SOURCE EXTRACT:
::::::

1540 painting by Titian

Saint John the Baptist is an oil on canvas painting by Titian, from c. 1540. It depicts Saint John the Baptist with his traditional attributes of the Lamb of God and a staff. It was part of a former altarpiece. It is part of the collection of the Gallerie dell'Accademia, in Venice.

In the background of the painting is a landscape with the river Jordan, where Jesus was baptised.

==History==
The painting adorned the altar of San Giovanni in the now extinct church of Santa Maria Maggiore, in Venice, from where it was removed and transferred to the Accademia, in 1807. There is no documentation on the dating of the altarpiece, but it is dated between the 1530s, for stylistic reasons, and 1557, the year in which it was described by Ludovico Dolce.

The work is also cited in the second edition of Giorgio Vasari's Lives (1568): "He made a painting of Saint John the Baptist in the desert among certain rocks for the church of Santa Maria Maggiore" (VI, 160)."

A plausible date seems to be 1540, in the period where the dialogue with the Tuscan-Roman "manner" was most intense. These stylistic features were appreciated by Vasari and Dolce, but not by some of the more modern critics: Roberto Longhi criticized a certain academicism (1946), Pallucchini spoke of "stagnation in the formulation of that muscular and evidently posed image"

==Description==
The statuesque figure of John the Baptist stands out in the center of the altarpiece, while he raises his arm in his typical gesture of indicating Jesus; in this case it was the Sacrament in the central altar of the church. Half-naked, dressed in his hermit's animal skin and holding the staff of reeds tied to form a cross, he is accompanied by the typical attribute of the lamb and immersed in a wooded landscape. On the left, a cliff cuts vertically across the canvas and highlights, the figure of the Baptist, with its dark profile, giving depth to the entire composition. On the right, the view moves away in depth towards a waterfall, some leafy trees, mountains and thick clouds. The stream recalls John's baptismal mission. To make the protagonist stand out as much as possible, Titian uses a particularly low horizon, as had already been done before him.

::::::

MATERIAL SHOWN:

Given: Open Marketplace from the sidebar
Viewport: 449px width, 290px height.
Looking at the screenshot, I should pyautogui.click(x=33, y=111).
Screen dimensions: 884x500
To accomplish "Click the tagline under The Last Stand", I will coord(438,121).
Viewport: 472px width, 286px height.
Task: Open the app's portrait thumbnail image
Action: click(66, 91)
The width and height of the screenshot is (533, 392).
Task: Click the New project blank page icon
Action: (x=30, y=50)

::::::

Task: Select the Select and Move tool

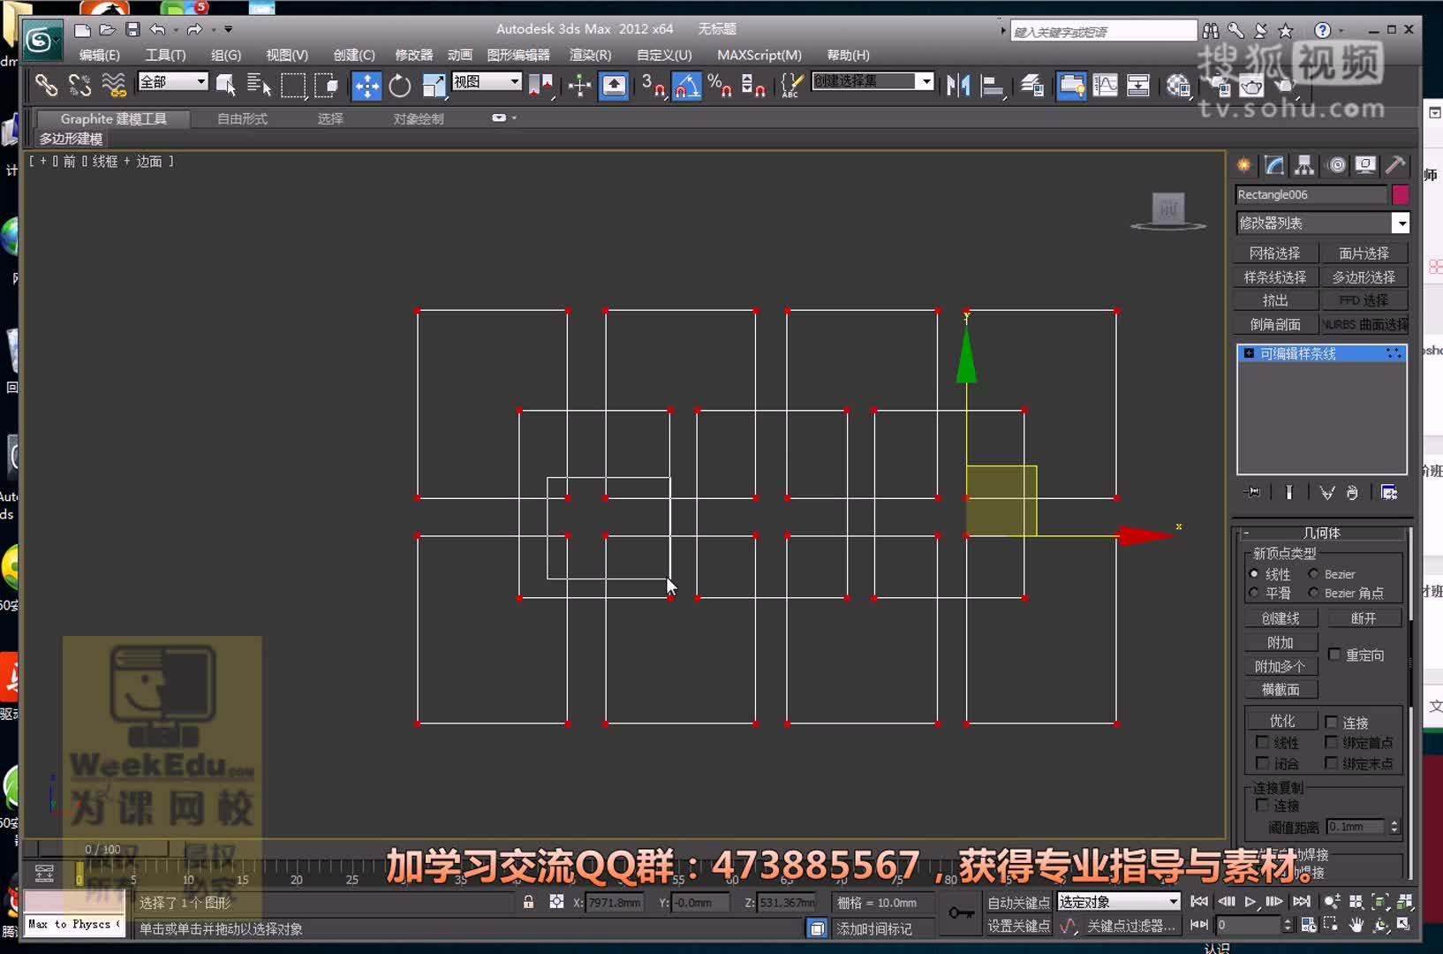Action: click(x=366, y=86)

::::::

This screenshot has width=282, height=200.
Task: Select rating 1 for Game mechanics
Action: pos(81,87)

::::::

EXERCISE SET:
a – Do these statements agree with the text on Titian's Saint John the Baptist? (i) The painting was transferred to the Accademia in 1807. (ii) Documents record the exact date of the altarpiece. (iii) The cliff in the painting is on the right side. For each, answer yes or no and quote the deciding words of the text.
b – Can you echo everything in the text on Titian's Saint John the Baptist from "1540 painting by" down to "Jesus was baptised.", word for word?

RESULTS FOR THE EXERCISE:
a –
(i) Yes: "from where it was removed and transferred to the Accademia, in 1807"
(ii) No: "There is no documentation on the dating of the altarpiece"
(iii) No: "On the left, a cliff cuts vertically across the canvas"

b –
1540 painting by Titian

Saint John the Baptist is an oil on canvas painting by Titian, from c. 1540. It depicts Saint John the Baptist with his traditional attributes of the Lamb of God and a staff. It was part of a former altarpiece. It is part of the collection of the Gallerie dell'Accademia, in Venice.

In the background of the painting is a landscape with the river Jordan, where Jesus was baptised.